Identification of zero-inflated genes#
AutoZI is a deep generative model adapted from scVI allowing a gene-specific treatment of zero-inflation. For each gene \(g\), AutoZI notably learns the distribution of a random variable \(\delta_g\) which denotes the probability that gene \(g\) is not zero-inflated. In this notebook, we present the use of the model on a PBMC dataset.
More details about AutoZI can be found in : https://www.biorxiv.org/content/10.1101/794875v2
Note
Running the following cell will install tutorial dependencies on Google Colab only. It will have no effect on environments other than Google Colab.
!pip install --quiet scvi-colab
from scvi_colab import install
install()
WARNING: Running pip as the 'root' user can result in broken permissions and conflicting behaviour with the system package manager. It is recommended to use a virtual environment instead: https://pip.pypa.io/warnings/venv
import tempfile
import numpy as np
import scanpy as sc
import scvi
import seaborn as sns
import torch
from scipy.stats import beta
scvi.settings.seed = 0
print("Last run with scvi-tools version:", scvi.__version__)
Last run with scvi-tools version: 1.1.0
Note
You can modify save_dir below to change where the data files for this tutorial are saved.
sc.set_figure_params(figsize=(6, 6), frameon=False)
sns.set_theme()
torch.set_float32_matmul_precision("high")
save_dir = tempfile.TemporaryDirectory()
%config InlineBackend.print_figure_kwargs={"facecolor": "w"}
%config InlineBackend.figure_format="retina"
Imports, data loading and preparation#
adata = scvi.data.pbmc_dataset(save_path=save_dir.name)
adata.layers["counts"] = adata.X.copy()
scvi.data.poisson_gene_selection(
adata,
n_top_genes=1000,
batch_key="batch",
subset=True,
layer="counts",
)
scvi.model.AUTOZI.setup_anndata(
adata,
labels_key="str_labels",
batch_key="batch",
layer="counts",
)
INFO Downloading file at /tmp/tmpz2r8k26v/gene_info_pbmc.csv
Downloading...: 909it [00:00, 22863.34it/s]

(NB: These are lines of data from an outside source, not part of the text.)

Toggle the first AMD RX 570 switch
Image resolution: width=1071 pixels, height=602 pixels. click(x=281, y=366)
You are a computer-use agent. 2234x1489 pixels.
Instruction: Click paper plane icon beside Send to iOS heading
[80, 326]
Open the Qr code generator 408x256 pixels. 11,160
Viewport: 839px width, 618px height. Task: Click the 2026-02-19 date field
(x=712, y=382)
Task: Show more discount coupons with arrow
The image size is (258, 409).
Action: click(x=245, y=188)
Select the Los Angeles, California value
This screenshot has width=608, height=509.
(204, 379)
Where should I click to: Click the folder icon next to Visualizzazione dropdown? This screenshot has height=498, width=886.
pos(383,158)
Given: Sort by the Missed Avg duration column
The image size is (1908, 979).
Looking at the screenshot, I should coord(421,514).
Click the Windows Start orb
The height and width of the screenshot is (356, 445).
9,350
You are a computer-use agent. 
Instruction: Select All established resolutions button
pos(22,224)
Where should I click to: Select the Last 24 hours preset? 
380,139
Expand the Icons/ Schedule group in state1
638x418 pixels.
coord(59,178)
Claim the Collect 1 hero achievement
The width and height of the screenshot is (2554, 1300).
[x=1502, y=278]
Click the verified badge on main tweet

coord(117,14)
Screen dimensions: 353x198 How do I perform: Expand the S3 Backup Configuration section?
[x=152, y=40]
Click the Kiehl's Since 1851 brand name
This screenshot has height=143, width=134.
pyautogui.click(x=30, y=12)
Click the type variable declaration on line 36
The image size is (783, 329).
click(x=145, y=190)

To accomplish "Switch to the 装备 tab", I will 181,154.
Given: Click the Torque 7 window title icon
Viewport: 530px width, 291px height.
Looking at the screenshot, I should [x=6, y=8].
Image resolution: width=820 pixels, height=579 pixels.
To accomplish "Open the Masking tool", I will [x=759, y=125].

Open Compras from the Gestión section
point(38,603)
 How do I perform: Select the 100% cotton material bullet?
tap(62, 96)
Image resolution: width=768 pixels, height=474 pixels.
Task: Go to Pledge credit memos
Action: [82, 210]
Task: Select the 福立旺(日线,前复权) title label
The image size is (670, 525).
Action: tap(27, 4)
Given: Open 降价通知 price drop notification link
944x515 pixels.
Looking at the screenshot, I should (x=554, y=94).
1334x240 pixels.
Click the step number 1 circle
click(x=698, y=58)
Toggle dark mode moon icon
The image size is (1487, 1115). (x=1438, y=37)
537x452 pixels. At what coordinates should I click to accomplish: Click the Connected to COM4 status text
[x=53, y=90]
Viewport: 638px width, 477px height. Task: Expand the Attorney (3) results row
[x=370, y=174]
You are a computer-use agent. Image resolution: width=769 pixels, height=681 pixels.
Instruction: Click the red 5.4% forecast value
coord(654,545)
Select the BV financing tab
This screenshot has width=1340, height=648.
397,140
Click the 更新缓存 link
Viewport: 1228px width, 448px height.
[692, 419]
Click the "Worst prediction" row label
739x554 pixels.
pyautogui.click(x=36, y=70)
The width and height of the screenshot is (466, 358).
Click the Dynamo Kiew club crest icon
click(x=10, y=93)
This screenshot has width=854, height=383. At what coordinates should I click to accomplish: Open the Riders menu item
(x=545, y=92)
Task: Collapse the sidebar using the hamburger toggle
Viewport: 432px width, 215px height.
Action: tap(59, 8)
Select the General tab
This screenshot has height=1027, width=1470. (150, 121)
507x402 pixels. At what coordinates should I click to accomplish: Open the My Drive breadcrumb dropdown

INFO Downloading file at /tmp/tmpz2r8k26v/pbmc_metadata.pickle
Downloading...: 4001it [00:00, 53094.64it/s]
INFO Downloading file at /tmp/tmpz2r8k26v/pbmc8k/filtered_gene_bc_matrices.tar.gz
Downloading...: 37559it [00:00, 113542.09it/s]
INFO Extracting tar file
INFO Removing extracted data at /tmp/tmpz2r8k26v/pbmc8k/filtered_gene_bc_matrices
INFO Downloading file at /tmp/tmpz2r8k26v/pbmc4k/filtered_gene_bc_matrices.tar.gz
Downloading...: 100%|██████████| 18424/18424.0 [00:00<00:00, 98338.49it/s]
INFO Extracting tar file
INFO Removing extracted data at /tmp/tmpz2r8k26v/pbmc4k/filtered_gene_bc_matrices
Sampling from binomial...: 100%|██████████| 10000/10000 [00:00<00:00, 17726.14it/s]
Sampling from binomial...: 100%|██████████| 10000/10000 [00:00<00:00, 18625.46it/s]
Analyze gene-specific ZI#
In AutoZI, all \(\delta_g\)’s follow a common \(\text{Beta}(\alpha,\beta)\) prior distribution where \(\alpha,\beta \in (0,1)\) and the zero-inflation probability in the ZINB component is bounded below by \(\tau_{\text{dropout}} \in (0,1)\). AutoZI is encoded by the AutoZIVAE class whose inputs, besides the size of the dataset, are \(\alpha\) (alpha_prior), \(\beta\) (beta_prior), \(\tau_{\text{dropout}}\) (minimal_dropout). By default, we set \(\alpha = 0.5, \beta = 0.5, \tau_{\text{dropout}} = 0.01\).
Note : we can learn \(\alpha,\beta\) in an Empirical Bayes fashion, which is possible by setting alpha_prior = None and beta_prior = None
model = scvi.model.AUTOZI(adata)
We fit, for each gene \(g\), an approximate posterior distribution \(q(\delta_g) = \text{Beta}(\alpha^g,\beta^g)\) (with \(\alpha^g,\beta^g \in (0,1)\)) on which we rely. We retrieve \(\alpha^g,\beta^g\) for all genes \(g\) (and \(\alpha,\beta\), if learned) as numpy arrays using the method get_alphas_betas of AutoZIVAE.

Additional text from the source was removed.